> What needs to be done: Express the entries as a JSON list of strings, one string per line, leaving out blank lines. Cover only the lines from the one containing "Click the shield icon in right-pane admin run" through the one containing "will [x=138, y=107].", both included.

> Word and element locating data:
☆ ☆ ☆ ☆
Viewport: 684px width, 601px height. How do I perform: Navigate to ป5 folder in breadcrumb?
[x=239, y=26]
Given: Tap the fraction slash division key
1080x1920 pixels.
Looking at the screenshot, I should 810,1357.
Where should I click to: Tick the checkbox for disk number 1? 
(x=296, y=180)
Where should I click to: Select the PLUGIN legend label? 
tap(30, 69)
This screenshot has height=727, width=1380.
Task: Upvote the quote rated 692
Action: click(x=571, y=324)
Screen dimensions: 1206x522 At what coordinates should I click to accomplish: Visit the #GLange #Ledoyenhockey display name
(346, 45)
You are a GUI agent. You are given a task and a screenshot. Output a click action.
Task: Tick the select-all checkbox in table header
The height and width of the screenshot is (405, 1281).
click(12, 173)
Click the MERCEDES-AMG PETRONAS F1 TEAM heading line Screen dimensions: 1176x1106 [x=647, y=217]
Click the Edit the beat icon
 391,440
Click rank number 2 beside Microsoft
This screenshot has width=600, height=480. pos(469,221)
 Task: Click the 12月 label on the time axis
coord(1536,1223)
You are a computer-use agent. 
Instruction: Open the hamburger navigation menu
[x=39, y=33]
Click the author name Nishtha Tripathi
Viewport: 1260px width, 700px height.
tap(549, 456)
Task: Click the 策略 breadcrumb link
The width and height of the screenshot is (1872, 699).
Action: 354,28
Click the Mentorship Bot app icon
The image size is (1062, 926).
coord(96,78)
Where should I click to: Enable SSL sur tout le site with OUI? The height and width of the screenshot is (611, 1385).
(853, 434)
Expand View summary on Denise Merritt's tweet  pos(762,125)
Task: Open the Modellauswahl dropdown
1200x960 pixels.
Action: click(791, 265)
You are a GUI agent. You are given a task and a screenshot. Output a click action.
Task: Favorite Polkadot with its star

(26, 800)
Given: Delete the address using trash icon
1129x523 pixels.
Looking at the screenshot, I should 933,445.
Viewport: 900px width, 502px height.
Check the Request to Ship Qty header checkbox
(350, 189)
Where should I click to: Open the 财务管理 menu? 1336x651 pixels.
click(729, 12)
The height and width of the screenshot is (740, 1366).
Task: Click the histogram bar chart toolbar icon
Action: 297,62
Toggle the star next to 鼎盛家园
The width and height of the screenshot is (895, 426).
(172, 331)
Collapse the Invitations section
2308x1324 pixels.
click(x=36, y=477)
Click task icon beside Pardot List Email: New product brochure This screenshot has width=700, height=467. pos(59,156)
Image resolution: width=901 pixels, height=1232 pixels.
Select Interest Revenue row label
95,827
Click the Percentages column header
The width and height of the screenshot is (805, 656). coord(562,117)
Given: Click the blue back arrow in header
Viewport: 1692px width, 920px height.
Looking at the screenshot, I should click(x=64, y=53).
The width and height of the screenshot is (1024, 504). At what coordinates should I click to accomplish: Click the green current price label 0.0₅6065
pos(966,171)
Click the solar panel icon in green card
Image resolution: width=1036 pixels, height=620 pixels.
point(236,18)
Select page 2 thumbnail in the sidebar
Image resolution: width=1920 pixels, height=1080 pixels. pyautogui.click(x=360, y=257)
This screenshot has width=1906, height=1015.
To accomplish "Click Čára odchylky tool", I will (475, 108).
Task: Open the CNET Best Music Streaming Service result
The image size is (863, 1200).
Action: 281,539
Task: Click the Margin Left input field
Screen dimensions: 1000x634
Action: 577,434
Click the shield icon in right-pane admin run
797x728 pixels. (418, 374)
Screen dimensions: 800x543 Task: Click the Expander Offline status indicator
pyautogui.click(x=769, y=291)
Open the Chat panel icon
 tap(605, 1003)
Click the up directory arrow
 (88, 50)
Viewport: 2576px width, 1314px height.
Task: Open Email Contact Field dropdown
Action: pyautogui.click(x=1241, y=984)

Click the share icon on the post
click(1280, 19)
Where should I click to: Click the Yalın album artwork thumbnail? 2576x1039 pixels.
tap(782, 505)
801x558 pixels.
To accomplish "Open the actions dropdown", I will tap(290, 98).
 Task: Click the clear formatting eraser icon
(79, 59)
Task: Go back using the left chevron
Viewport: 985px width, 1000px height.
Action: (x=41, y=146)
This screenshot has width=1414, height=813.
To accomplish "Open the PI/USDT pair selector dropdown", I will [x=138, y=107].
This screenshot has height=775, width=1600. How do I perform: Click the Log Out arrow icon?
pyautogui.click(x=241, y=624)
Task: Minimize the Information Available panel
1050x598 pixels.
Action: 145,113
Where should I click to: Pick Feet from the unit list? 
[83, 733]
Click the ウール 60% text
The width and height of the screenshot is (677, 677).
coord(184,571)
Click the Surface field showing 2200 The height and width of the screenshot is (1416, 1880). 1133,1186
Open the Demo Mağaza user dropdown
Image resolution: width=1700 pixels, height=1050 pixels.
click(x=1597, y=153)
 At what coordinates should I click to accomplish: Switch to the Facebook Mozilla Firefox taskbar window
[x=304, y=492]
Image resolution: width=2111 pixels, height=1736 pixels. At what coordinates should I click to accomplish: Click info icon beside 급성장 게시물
☆ ☆ ☆ ☆
> Task answer:
[
  "Click the shield icon in right-pane admin run",
  "797x728 pixels. (418, 374)",
  "Screen dimensions: 800x543 Task: Click the Expander Offline status indicator",
  "pyautogui.click(x=769, y=291)",
  "Open the Chat panel icon",
  " tap(605, 1003)",
  "Click the up directory arrow",
  " (88, 50)",
  "Viewport: 2576px width, 1314px height.",
  "Task: Open Email Contact Field dropdown",
  "Action: pyautogui.click(x=1241, y=984)",
  "Click the share icon on the post",
  "click(1280, 19)",
  "Where should I click to: Click the Yalın album artwork thumbnail? 2576x1039 pixels.",
  "tap(782, 505)",
  "801x558 pixels.",
  "To accomplish \"Open the actions dropdown\", I will tap(290, 98).",
  " Task: Click the clear formatting eraser icon",
  "(79, 59)",
  "Task: Go back using the left chevron",
  "Viewport: 985px width, 1000px height.",
  "Action: (x=41, y=146)",
  "This screenshot has width=1414, height=813.",
  "To accomplish \"Open the PI/USDT pair selector dropdown\", I will [x=138, y=107]."
]